Today, we review LG’s Heart Rate Monitor earphones, learn how to upgrade your dumb home on a budget, check out Apple’s new Retina Macbook Pros and learn about a new Xbox game-streaming service called EA Access. Read on for Engadget’s news highlights from the last 24 hours.

How to make your dumb home smarter without spending a fortune

Want to make your home smarter, but can’t afford premium services like ADT Smart Home or Vivint? Don’t worry, we’ve compiled a list of the best (and more importantly, affordable) gadgets that can upgrade you abode.
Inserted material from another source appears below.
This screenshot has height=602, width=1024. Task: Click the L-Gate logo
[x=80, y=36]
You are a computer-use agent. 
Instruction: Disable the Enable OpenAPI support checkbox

‘EA Access’ subscription on Xbox One brings all-you-can-eat gaming for $5 per month

Look out PlayStation Now. Earlier today, Microsoft and EA announced their own game subscription service called EA Access. For only $5 per month, users get unlimited access to a vault of games, including Peggle 2 and Battlefield 4.

Apple gives Retina MacBook Pros a speed boost ahead of Yosemite rollout

OS X Yosemite is reportedly due sometime this October, but Apple’s not waiting around to revamp its line of Retina Macbook Pros. As of today, both the 15- and 13-inch models received a few upgrades in preparation for the upcoming OS.

LG Heart Rate Monitor Earphone review: good fitness gadget, poor earphones

LG’s Heart Rate Monitor Earphones (which do exactly what you’d expect) mean you need one less gadget to track your workout. The only problem? These Bluetooth buds sound pretty bad.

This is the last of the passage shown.